「終活」を考える ⑤
終活3:お墓を決める
終活でやるべき3つ目の項目はお墓を決めることです。
後悔しないために、お墓の種類と選び方のポイントをお伝えします。
●お墓の種類
・公営墓地
各都道府県や市町村が運営している墓地です。
限定された募集期間内での公募・抽選によって選ばれます。
また、墓石の大きさに制限がある他、公営墓地の所在地と同じ地域の
住民でなければならないなどの条件があります。
・民営墓地
公益法人・宗教法人といった民間事業者が運営している墓地です。
公営墓地に比べて購入する側に必要な条件や資格の制限が少ないという
点がメリットです。
ただし、公営墓地より購入費用が割高な傾向があります。
・寺院墓地
宗教法人が運営する寺院墓地では、寺院と「檀家(だんか)」の関係を
築くことが条件になります。
檀家とは、寺院にお布施(ふせ)と呼ばれる経済的支援をすることで、
寺院が法要全般を担うという、従来の日本に伝わる伝統的な制度です。
・永代供養墓地
主な運営者である寺院が、永代にわたって個人のお墓の供養と管理をして
くれます。永代供養は納骨の際に使用料を一括で払い、その後の管理費も
発生しないのが一般的です。最近は、家庭環境の変化や少子化などから、
公営墓地でも永代供養を求める人が増えつつあります。
●お墓を選ぶときのチェックポイント
・宗派
公営墓地や民営墓地は宗派の指定がないものの、宗教法人が主体の寺院
墓地では、宗派による制限があります。

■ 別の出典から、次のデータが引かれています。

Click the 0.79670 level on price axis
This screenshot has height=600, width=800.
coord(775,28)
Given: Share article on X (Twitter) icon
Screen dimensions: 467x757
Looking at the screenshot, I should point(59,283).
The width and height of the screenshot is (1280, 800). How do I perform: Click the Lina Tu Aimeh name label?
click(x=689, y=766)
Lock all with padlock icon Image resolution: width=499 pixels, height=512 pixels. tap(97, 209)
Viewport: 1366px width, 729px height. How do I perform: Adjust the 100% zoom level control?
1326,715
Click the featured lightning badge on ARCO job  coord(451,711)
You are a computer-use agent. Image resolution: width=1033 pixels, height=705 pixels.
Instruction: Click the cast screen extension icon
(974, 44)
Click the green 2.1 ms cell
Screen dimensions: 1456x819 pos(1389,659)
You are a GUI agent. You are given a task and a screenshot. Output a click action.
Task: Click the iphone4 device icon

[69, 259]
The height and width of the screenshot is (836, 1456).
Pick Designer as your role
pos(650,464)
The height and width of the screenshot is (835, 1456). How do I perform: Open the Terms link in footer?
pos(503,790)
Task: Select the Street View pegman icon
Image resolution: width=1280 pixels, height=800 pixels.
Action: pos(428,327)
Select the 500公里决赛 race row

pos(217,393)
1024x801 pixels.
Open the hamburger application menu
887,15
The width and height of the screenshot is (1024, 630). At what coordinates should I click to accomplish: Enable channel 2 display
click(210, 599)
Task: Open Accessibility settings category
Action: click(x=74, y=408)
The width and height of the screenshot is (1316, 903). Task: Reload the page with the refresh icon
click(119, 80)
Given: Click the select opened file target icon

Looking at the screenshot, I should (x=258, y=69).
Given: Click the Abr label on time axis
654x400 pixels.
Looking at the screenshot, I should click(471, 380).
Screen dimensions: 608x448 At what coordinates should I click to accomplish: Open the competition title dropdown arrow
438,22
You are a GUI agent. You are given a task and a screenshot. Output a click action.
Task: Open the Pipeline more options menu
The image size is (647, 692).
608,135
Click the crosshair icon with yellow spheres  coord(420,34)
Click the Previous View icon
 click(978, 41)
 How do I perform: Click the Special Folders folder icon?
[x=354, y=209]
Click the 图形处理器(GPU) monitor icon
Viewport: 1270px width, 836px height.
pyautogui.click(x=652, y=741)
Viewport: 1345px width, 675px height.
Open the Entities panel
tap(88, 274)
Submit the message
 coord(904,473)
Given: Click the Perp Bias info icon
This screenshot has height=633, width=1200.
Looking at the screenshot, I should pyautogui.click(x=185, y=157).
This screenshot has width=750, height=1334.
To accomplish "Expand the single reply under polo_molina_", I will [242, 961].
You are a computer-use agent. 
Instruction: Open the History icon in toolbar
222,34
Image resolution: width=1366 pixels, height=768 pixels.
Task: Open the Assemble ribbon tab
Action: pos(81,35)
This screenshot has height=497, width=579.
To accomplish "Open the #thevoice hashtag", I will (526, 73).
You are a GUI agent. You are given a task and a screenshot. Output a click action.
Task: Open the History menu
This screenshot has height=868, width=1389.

よって、寺院墓地を検討する場合は、
寺院の宗派はもちろん、自分の宗派を確認する必要があります。
また、仏教は原則として寺院ですが、神道は神社、キリスト教は教会に
なりますので、管轄の違いにも注意しましょう。
・立地条件と設備
場所によっては交通機関でのアクセスが困難だったり、墓地自体が丘陵地に
面していたりすることもあります。
立地選びの際は、駐車場や永代供養の有無、バリアフリー構造の有無、
交通面などを視野に入れて検討することが大切です。
・費用
お墓を購入する際にかかる費用は、主に「墓石代」「永代使用料」「年間
管理費」の3種類に分けられます。
墓石代は石の種類から施工費まであり、石の使用料によっても価格は
変動します。
永代使用料は、契約時に1回だけ納めるのが基本で、不動産の相場のように
立地条件やアクセスなどで価格が変動します。
年間管理費は、公営墓地→民営墓地→寺院墓地の順に価格が高くなり、
年に1度管理者に支払います。
・環境
安らかに眠れるよう、納得できる環境を選びたいところです。
本人と関係する土地や夫婦・家族との思い出の場所など、立地条件と
照らし合わせながら適切な場所を検討しましょう。
日照時間や積雪、寒暖差といったシーズンごとの特徴、地盤や水はけなど
地形の特徴も判断基準になります。
● 死と向き合い、限りある時間を良いものに
終活は、自分の人生を全うし、残される家族のために行う大切なもの。
自分の老後について考えたいという方は、思い立った日から始めると良い
でしょう。また、現在両親や義理の両親を介護中の方は、彼らの残りの
時間を充実させるためにも、終活を勧めてみてはいかがですか?
最後まで自分らしく生きるためには、死から目を背けず、限りある時間の
上手な使い方を考えることが重要なのです。
この続きは、次回に。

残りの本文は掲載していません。